Share

Capítulo 3

Author: Peachy
—Traigan al Dr. Ravens —ordenó Killian, soltando mi barbilla. Su tono no dejaba lugar a discusión—. Ahora.

Mi corazón se hundió. Dr. Ravens. Había oído el nombre. El médico privado de Killian; un hombre que nunca trabajó en un hospital público y que servía únicamente a la familia Blackwood.

El rumor era que trataba... dolencias inusuales.

—No tiene que hacerlo —dije rápidamente—. Estoy bien, de verdad.

—Cállate.

Quince mil minutos después, entró un hombre alto, delgado y de mediana edad. Tenía una piel antinaturalmente pálida y unos inquietantes ojos ámbar.

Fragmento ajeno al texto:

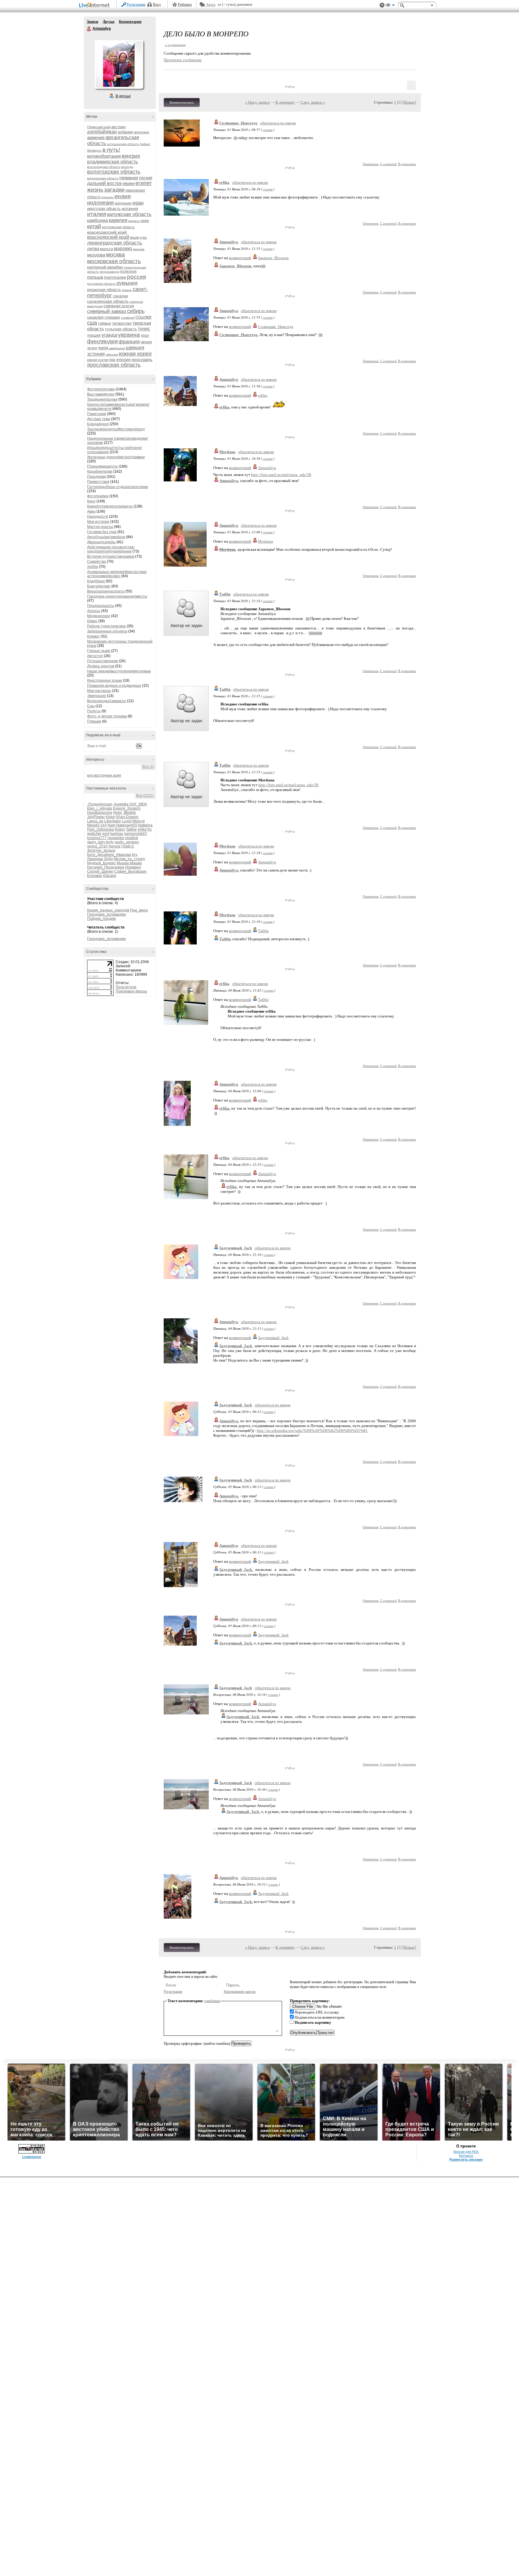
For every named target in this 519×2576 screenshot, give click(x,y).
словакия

—Killian —saludó con la cabeza, su voz con un acento extraño—. ¿Otra fallida? —preguntó con tono aburrido.

—Examínala —ordenó Killian, señalándome—. A fondo.

Cerré los ojos con desesperación. Se había acabado. Si era un médico de verdad, sabría al instante que acababa de dar a luz. La sangre, las hormonas, mi estado físico... todo expondría mi mentira.

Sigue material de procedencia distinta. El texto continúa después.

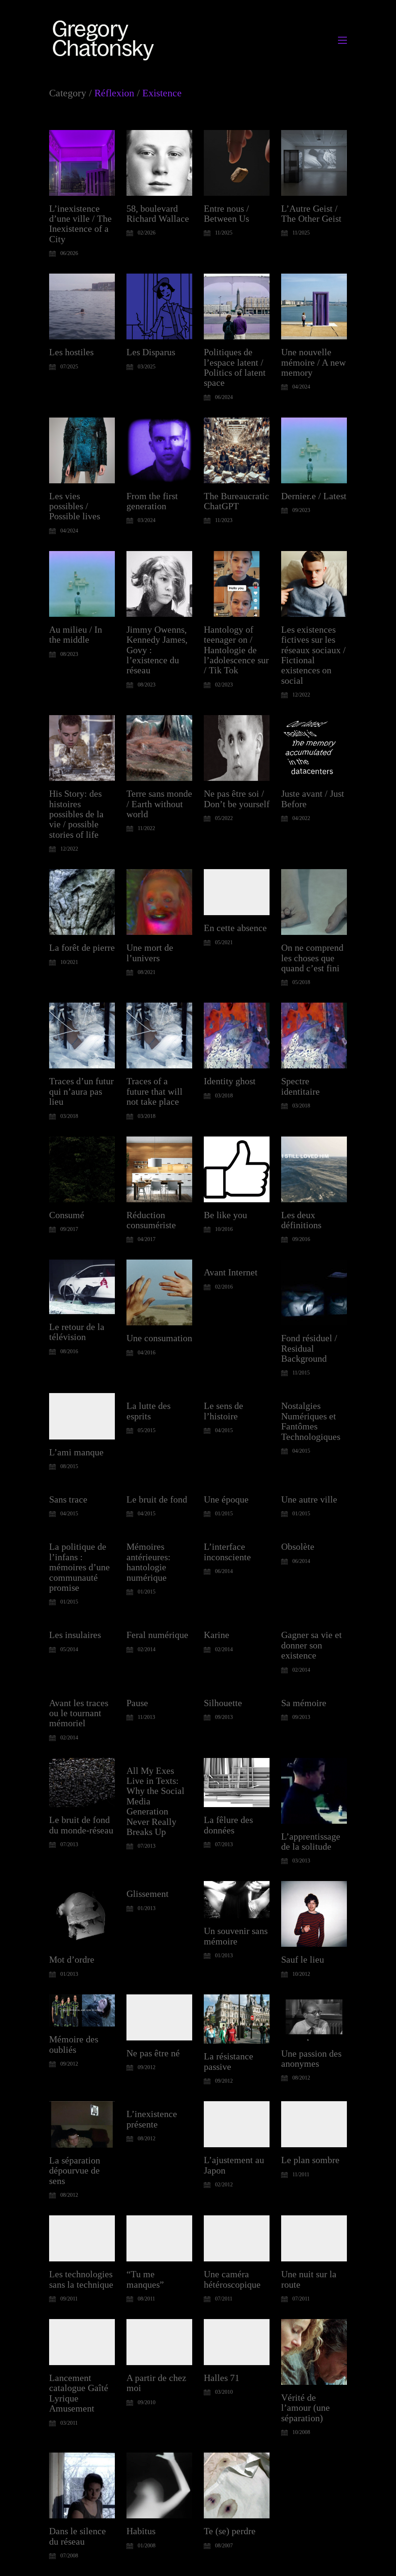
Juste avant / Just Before (312, 799)
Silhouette (223, 1703)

El Dr. Ravens se acercó a la cama y se puso un par de guantes médicos.

—Relájate, querida —dijo, con una voz sorprendentemente gentil—. Esto no dolerá.

Cuando su mano tocó mi estómago, sentí que un calor extraño se extendía por mi cuerpo. No era calor corporal normal. Era más como... ¿energía? El examen duró unos minutos. Todo ese tiempo, podía escuchar un leve crujido proveniente de la bolsa de desechos médicos.

[Por favor, no hagan ningún ruido ahora.]

—¿Y bien? —preguntó Killian con impaciencia.

El Dr. Ravens se enderezó, dándome una mirada reflexiva.

—Definitivamente no dio a luz —dijo lentamente—. Su útero se está contrayendo normalmente y no hay señales de una placenta retenida. Sin embargo...

—¿Sin embargo qué?

—Su recuperación es... asombrosa. Sus análisis de sangre son casi perfectos. Es como si... como si estuviera protegida por algún tipo de poder especial.

Killian frunció el ceño.

—¿Qué significa eso?

—Tal vez solo una genética superior —dijo el Dr. Ravens, quitándose los guantes—. En cualquier caso, ella está físicamente bien. Fue solo un error de diagnóstico médico.

Me estaba ayudando.

¿Por qué?

Killian guardó silencio durante mucho tiempo. El aire en la habitación era lo suficientemente denso como para asfixiarse. Finalmente, habló con voz fría.

—Dado que no cumpliste con tu contrato, tu tiempo como huésped de honor ha terminado.

Mi corazón dio un vuelco.

—A partir de ahora, eres una sirvienta aquí —dijo, con su voz sin rastro de calidez—. Vivirás en los cuartos de servicio de atrás. Tu pago es de dos mil dólares al mes, hasta que hayas pagado la deuda por tu fracaso.

Dos mil dólares.

Eso significaba que trabajaría aquí durante décadas antes de poder irme.

—Entiendo —susurré.

—Martha, haz que la trasladen —dijo Killian, dándose la vuelta para irse—. Y limpien este lugar.

En el segundo en que la puerta se cerró, finalmente me atreví a respirar. Martha me ayudó rápidamente a pasar la bolsa de desechos médicos a un carrito de lavandería.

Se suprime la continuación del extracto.